Dzięki za opinie, patrzałem na tę płytę właśnie przez pryzmat OC i być może dlatego wydawała się "oczywistym wyborem". Jak czytam posty o tym, że nową DFI może przebić infinity, którą mogę mieć za... mniejsze pieniądze, to myślę czy jest sens kupowania w ogóle takich płyt jak p5q czy DK p45. Całe szczęście mnie z zakupem nie jest spieszno i mogę poczekać. Zobaczymy co będzie z biosami do DFI za 2-3 tygodnie. Jeśli okaże się, że płyta nie jest zbyt dobra to wezmę asusa. W sumie nie różnią się diametralnie - jedynie wiązałem nadzieje z DFI na "ekstremalny OC" - tak sobie poszaleć przez chwilę, i wrócić do rzeczywistości, która jak się domyślam na Asusie była by taka sama jak na DFI. Bo kto normalny na co dzień pracuje na granicy procka i płyty.

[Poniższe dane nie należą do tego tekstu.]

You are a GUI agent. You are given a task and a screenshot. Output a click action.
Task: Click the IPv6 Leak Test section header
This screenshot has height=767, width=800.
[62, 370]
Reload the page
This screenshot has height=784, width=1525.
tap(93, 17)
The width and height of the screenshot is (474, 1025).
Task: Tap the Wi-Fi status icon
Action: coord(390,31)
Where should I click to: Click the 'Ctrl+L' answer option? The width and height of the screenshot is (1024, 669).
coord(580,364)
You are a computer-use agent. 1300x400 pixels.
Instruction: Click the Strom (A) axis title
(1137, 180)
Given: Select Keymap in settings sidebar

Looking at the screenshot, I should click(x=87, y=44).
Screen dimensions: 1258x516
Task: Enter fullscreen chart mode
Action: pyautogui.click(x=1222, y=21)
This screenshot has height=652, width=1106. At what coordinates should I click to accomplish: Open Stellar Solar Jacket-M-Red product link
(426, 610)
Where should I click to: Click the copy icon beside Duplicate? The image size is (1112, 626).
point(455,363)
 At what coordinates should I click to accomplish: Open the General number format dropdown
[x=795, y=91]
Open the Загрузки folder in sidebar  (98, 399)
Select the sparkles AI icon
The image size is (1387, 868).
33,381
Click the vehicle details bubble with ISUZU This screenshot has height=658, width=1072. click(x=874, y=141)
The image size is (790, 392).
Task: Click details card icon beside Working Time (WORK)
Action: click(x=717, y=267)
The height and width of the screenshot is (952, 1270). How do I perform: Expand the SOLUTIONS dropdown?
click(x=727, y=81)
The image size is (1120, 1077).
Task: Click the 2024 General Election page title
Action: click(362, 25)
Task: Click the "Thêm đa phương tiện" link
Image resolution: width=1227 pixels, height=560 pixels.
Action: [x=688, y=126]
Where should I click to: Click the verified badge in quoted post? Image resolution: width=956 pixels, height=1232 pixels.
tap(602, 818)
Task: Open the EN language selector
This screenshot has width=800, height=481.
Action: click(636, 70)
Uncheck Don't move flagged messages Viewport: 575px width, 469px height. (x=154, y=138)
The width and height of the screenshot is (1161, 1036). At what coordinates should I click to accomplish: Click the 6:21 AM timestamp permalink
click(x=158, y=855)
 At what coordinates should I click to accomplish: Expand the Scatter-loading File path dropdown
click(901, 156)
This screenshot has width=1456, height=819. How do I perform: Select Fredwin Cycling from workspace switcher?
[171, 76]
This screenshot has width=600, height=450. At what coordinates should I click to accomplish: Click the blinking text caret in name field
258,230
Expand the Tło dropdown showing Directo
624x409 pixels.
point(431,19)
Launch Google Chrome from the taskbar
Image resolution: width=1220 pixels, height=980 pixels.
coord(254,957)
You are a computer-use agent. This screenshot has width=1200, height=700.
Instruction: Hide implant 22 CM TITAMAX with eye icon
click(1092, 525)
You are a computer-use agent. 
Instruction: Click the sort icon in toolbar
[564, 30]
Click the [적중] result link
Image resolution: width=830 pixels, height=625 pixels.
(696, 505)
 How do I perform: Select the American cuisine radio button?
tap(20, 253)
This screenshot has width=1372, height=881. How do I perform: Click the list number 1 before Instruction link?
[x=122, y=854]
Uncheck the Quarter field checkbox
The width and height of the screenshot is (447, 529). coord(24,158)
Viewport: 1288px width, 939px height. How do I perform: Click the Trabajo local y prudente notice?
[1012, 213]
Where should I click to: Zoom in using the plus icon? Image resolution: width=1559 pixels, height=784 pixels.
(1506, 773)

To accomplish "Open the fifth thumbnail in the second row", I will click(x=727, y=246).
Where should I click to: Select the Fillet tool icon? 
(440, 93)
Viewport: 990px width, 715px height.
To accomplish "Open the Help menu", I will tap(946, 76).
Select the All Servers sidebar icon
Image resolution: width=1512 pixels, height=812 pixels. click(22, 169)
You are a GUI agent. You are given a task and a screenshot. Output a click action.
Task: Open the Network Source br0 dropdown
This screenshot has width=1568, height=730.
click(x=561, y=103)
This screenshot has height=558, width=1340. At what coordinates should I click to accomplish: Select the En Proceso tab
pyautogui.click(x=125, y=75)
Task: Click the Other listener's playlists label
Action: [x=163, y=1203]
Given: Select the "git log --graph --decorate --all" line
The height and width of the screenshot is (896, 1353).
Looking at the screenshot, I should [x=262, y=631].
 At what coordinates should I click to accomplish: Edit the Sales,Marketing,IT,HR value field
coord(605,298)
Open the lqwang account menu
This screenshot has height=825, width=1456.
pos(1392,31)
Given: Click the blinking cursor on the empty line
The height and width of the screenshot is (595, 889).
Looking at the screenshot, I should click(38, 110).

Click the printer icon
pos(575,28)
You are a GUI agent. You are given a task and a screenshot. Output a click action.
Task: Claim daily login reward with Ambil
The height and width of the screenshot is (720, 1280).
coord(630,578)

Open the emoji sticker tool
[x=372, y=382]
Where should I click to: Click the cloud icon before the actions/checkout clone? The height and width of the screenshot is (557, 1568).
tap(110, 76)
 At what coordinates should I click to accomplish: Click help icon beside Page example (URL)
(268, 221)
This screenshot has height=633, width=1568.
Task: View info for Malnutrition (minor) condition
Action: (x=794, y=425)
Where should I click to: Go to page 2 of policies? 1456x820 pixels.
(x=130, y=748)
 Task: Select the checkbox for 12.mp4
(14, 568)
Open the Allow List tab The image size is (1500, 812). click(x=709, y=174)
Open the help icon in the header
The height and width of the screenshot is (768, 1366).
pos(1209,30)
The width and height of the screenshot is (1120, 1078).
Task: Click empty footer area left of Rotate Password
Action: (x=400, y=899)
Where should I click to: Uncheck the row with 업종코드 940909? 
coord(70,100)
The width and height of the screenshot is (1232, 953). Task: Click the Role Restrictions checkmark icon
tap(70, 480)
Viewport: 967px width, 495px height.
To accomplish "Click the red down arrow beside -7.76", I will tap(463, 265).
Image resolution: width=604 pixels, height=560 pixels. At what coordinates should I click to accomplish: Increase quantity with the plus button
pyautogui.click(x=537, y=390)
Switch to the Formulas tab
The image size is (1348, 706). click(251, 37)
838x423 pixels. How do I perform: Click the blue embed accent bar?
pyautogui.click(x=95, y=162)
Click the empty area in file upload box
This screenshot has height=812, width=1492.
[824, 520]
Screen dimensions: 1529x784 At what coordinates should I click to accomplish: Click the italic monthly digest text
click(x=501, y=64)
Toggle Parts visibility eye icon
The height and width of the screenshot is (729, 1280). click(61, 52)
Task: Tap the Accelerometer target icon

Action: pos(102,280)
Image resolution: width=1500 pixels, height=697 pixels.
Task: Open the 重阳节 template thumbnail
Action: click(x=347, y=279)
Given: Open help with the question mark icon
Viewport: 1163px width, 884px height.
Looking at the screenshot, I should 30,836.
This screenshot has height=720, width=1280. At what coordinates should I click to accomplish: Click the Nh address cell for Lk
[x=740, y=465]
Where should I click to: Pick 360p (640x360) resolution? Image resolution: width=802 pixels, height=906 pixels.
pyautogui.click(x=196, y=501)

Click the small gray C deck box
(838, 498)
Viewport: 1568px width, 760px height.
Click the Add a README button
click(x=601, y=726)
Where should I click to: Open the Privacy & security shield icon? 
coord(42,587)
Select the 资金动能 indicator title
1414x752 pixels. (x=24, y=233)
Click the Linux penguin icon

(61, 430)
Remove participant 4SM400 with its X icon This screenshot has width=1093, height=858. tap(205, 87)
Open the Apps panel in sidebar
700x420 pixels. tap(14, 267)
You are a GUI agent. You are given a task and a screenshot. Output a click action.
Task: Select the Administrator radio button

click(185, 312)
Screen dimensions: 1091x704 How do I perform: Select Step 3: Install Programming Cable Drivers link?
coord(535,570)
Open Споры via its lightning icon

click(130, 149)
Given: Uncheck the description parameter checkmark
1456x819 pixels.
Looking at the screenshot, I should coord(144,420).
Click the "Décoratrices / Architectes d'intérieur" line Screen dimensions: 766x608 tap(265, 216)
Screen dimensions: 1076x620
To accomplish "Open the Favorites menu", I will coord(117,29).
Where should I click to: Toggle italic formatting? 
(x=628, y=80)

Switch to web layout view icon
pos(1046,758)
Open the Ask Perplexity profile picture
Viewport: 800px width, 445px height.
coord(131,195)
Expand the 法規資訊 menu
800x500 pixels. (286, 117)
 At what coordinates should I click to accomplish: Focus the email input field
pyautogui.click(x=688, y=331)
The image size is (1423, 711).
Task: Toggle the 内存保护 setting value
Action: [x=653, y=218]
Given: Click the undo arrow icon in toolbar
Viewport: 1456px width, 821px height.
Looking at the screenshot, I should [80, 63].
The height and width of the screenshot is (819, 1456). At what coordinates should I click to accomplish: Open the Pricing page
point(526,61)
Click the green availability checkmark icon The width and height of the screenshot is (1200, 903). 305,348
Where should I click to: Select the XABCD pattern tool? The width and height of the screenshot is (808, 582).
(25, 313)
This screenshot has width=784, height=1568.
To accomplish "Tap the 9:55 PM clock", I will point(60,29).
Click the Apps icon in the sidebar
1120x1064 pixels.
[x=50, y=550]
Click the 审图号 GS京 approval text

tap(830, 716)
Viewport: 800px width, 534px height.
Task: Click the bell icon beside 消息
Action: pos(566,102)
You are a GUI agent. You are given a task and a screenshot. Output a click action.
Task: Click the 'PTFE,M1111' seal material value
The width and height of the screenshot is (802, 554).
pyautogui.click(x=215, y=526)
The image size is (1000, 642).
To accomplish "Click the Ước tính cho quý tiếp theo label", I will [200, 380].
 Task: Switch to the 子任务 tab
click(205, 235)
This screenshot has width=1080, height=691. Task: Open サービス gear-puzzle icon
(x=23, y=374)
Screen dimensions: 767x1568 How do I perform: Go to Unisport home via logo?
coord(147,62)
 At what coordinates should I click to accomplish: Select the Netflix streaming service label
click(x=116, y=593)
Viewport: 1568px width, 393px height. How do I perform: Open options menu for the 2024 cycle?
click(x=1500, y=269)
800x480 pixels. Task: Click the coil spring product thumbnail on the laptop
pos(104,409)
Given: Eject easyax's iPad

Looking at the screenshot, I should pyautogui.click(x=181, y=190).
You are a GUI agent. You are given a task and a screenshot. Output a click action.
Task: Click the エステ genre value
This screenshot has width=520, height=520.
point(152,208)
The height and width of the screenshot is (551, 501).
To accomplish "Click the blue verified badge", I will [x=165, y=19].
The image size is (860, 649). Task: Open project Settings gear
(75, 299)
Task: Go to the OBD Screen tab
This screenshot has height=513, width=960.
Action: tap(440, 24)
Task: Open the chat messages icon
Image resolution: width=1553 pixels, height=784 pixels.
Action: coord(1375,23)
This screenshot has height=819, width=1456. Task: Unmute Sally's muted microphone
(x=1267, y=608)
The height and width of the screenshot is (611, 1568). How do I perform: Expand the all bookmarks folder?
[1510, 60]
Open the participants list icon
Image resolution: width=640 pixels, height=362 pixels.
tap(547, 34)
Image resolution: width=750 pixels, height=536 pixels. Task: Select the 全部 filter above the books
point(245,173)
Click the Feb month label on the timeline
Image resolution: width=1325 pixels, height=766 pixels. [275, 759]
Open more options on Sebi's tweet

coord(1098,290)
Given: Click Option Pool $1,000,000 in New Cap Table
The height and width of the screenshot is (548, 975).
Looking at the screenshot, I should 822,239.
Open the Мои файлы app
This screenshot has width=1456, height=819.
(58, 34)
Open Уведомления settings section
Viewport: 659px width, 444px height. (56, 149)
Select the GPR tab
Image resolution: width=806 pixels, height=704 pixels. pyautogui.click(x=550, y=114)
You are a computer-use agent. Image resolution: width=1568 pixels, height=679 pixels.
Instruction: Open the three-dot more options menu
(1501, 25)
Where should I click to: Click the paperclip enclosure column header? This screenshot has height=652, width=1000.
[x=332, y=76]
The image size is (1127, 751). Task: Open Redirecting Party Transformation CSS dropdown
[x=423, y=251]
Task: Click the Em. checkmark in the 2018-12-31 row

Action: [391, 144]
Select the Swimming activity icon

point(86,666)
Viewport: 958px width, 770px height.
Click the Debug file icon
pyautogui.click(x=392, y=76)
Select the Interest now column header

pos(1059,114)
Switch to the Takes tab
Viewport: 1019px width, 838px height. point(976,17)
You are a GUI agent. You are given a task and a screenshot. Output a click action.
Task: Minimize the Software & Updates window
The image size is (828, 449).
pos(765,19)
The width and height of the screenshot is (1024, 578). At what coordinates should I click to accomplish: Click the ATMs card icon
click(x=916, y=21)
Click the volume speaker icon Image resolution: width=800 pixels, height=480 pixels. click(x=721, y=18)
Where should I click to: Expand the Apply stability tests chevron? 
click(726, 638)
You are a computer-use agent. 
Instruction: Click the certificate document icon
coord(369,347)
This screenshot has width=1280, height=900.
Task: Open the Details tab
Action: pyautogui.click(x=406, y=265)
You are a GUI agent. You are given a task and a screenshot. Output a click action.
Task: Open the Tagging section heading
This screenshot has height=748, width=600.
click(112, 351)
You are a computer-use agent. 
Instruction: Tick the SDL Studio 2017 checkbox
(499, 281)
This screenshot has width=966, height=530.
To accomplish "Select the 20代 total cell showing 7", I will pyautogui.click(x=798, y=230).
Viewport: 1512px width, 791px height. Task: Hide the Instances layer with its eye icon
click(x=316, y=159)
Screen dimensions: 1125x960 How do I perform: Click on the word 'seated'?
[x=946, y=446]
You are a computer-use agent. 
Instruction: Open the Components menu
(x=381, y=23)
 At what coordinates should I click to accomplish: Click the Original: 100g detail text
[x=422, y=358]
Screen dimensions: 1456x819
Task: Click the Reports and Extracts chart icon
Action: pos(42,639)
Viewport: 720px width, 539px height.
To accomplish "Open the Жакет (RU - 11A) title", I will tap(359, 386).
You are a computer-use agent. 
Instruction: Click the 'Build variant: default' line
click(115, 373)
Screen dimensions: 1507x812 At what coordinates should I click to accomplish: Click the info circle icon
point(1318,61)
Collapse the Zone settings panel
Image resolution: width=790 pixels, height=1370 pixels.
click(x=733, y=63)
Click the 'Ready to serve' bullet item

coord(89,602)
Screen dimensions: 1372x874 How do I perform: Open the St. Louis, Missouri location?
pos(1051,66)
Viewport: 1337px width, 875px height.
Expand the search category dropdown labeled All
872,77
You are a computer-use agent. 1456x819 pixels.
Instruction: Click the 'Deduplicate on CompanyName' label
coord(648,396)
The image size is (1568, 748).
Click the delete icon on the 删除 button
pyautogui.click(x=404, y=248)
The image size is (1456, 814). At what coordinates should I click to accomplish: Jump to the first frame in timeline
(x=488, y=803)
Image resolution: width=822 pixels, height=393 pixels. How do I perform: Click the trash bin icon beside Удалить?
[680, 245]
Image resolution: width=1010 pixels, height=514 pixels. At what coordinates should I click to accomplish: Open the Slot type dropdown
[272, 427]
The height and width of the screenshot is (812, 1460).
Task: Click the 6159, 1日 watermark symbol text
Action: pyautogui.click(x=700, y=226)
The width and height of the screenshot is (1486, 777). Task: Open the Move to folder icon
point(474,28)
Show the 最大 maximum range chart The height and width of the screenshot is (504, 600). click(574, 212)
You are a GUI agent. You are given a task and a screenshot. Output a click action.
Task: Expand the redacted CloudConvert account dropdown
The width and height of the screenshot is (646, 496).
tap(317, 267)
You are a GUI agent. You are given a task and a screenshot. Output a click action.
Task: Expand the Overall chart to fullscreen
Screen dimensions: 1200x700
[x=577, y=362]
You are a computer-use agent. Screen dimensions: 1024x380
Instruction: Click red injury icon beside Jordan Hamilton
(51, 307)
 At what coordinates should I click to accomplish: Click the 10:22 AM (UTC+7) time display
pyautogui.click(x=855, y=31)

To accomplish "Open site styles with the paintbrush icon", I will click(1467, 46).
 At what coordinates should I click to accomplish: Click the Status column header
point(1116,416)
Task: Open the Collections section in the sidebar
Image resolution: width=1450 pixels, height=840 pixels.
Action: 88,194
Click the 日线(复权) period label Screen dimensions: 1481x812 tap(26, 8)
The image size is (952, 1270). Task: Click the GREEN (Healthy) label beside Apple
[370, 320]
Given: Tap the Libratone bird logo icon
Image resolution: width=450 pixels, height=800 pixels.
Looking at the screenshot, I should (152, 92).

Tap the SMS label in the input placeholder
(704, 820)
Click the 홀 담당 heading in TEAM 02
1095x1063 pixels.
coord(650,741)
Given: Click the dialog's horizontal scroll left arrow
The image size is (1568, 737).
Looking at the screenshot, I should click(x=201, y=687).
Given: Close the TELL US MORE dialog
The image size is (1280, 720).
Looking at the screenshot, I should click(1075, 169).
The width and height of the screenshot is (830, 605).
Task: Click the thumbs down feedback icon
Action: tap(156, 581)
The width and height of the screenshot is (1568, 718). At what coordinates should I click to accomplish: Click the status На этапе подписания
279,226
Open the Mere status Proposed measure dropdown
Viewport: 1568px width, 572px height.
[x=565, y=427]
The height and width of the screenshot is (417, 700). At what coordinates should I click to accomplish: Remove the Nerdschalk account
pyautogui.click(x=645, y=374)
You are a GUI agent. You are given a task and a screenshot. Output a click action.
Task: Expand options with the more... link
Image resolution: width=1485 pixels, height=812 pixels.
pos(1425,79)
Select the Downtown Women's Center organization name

Pożyjemy, zobaczymy. I dzięki za rady, będę śledził na pewno recenzje płytki i nowe wydania biosu.
Edit.
Jeśli chodzi o fazy to słyszałem, że dfi ma 4, ale ponoć dobre. Niestety nie cyfrowe, lecz w zupełności starczają na Quady, a co dopiero na Core 2 duo. Gdzieś też czytałem, że te 8 faz asusa to chwyt marketingowy, ale jestem tylko szarym userem i nie za bardzo się znam.